Die von den Schweizer Grossbanken seit mehreren Jahren vehement verfolgten Onshore-Strategien in Nordamerika, Europa und Asien erfordern hohe Investitionen, weil das gewünschte Wachstum in nützlicher Zeit vornehmlich durch grössere Akquisitionen zu erzielen ist. Die bei diesem Vorgehen unvermeidbaren Durststrecken können in der Schweiz im Moment wohl lediglich die beiden Global Player der Vermögensverwaltung durchstehen.

Wenn man sich die Geschäftszahlen der Grossbanken ansieht, wird deutlich, dass diese durch die eingeschlagene Onshore-Strategie immer unabhängiger vom Heimmarkt Schweiz werden und einen Grossteil ihres Wachstums im Auslandgeschäft erzielen. Trotz dem Trend zur Konsolidierung bleibt aber, so bin ich überzeugt, genügend Platz für spezialisierte Institute, die mit einer Nischenstrategie erfolgreich sein können.

Als Konsequenz und Aufgabe für Schweizer Privatbanken lassen sich folgende Schlussfolgerungen zur Zukunft der Vermögensverwaltung im Allgemeinen und für auf die Schweiz orientierte Anbieter im Besonderen ziehen: Trotz allen Konsolidierungstrends ist Vermögensverwaltung ein persönliches Geschäft, in dem kompetente, agile und auf die Kundenbedürfnisse ausgerichtete Nischenplayer exzellente Perspektiven in einem wachsenden Markt haben.

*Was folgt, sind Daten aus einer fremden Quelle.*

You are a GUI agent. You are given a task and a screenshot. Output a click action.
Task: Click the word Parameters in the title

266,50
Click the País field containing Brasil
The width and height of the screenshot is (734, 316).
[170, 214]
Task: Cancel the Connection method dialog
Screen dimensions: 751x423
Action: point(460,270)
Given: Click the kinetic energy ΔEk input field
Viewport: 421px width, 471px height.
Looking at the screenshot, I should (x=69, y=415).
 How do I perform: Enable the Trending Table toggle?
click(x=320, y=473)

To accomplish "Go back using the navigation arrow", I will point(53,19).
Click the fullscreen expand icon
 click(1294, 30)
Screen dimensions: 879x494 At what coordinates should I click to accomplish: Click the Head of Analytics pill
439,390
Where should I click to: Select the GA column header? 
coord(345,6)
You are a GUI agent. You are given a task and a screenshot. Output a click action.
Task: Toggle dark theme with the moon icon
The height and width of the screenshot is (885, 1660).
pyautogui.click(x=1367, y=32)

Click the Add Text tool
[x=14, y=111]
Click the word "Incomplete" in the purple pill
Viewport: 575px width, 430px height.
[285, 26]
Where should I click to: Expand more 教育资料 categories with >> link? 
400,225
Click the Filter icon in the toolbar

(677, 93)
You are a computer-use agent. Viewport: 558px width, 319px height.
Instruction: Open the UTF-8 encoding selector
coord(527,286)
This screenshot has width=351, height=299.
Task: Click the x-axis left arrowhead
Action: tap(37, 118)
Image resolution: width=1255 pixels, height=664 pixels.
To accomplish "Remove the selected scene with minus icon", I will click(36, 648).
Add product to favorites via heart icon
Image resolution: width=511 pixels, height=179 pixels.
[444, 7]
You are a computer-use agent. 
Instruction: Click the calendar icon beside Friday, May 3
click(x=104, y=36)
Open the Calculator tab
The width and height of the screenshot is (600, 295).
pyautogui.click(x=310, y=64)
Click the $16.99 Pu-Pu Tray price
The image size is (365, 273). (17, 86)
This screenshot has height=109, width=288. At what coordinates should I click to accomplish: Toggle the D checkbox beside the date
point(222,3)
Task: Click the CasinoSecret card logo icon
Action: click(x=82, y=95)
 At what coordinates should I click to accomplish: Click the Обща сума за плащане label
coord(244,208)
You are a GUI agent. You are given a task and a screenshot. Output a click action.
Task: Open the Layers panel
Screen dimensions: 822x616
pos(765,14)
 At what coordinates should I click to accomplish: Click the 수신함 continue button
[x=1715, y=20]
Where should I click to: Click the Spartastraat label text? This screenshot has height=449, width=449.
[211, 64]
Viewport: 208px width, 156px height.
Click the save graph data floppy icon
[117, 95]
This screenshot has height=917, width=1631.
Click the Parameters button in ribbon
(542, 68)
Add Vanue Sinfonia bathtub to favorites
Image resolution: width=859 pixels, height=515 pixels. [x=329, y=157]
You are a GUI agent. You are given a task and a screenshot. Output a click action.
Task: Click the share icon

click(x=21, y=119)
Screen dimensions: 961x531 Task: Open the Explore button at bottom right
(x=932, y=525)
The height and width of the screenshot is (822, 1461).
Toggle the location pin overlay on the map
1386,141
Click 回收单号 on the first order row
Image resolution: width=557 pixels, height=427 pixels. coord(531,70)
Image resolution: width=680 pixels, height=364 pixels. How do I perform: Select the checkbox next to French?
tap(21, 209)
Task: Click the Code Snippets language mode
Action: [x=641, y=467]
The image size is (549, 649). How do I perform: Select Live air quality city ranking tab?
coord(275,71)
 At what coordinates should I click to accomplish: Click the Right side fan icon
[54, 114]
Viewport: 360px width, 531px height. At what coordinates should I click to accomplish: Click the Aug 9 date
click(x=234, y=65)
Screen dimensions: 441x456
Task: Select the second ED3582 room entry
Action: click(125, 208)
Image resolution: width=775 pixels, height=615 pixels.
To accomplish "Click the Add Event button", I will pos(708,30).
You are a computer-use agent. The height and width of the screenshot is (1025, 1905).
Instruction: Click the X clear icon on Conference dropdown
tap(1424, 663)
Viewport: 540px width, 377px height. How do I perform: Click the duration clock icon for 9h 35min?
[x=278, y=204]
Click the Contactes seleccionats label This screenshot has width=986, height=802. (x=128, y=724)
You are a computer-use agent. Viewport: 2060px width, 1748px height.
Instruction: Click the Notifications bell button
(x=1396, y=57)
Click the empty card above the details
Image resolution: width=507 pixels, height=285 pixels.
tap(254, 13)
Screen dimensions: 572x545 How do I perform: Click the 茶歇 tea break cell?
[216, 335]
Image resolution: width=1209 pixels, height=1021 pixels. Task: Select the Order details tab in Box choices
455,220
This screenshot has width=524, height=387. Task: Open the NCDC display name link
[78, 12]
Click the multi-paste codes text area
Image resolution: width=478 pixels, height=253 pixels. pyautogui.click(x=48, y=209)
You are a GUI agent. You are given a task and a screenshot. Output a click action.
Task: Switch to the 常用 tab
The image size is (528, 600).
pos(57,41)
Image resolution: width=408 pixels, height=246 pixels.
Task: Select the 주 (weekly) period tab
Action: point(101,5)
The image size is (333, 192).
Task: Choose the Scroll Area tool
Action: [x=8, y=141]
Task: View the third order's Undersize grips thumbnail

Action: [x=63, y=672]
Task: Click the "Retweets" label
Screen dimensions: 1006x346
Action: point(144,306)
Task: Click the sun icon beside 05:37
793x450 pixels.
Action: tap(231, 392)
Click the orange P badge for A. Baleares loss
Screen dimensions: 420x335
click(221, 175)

Der flächendeckende Ausbau internationaler Onshore-Präsenz ist für kleinere und mittelgrosse Vermögensverwalter kein systematischer Hebel zur Erzeugung von nachhaltigem Wachstum. Die Organisationsstrukturen müssen so entwickelt werden, dass Produkt- und Vertriebsprozesse perfekt aufeinander abgestimmt sind. Die Reduktion der Komplexität und administrativer Hürden sowie die Verbesserung der Produktivität müssen neben der Ertragssteigerung die vorrangigen Ziele sein. Der Wettbewerb um die Kunden kann nur gewonnen werden, wenn die Qualität von Mitarbeitern und Dienstleistungen ständig weiterentwickelt wird. Eine klare Fokussierung auf die eigenen Stärken, gepaart mit einer langfristig ausgerichteten Geschäftsplanung, ist für den Erfolg im Wettbewerb entscheidend.
Die Perspektiven für Schweizer Banken können also durchaus positiv bewertet werden. Es gilt aber, sich als Unternehmen immer wieder neu den Herausforderungen anzupassen und sich dem Kunden gegenüber ein Leben lang als Vertrauensstelle für Geldfragen zu empfehlen.

Peter E. Merian (55) ist seit 1994 CEO der Bank Sarasin & Cie. Vor seinem Eintritt in die Bank leitete er von 1981 bis 1987 die Börsen-Informations AG und die Basler Börse. Merian ist unter anderem Mitglied des Verwaltungsrates der National-Zeitung und Basler Nachrichten AG sowie der Schweizerischen National-Versicherungs-Gesellschaft. Zudem engagiert er sich in vielen öffentlichen Institutionen, Stiftungen, Vereinen und Kommissionen (etwa als Präsident der Zulassungsstelle der SWX).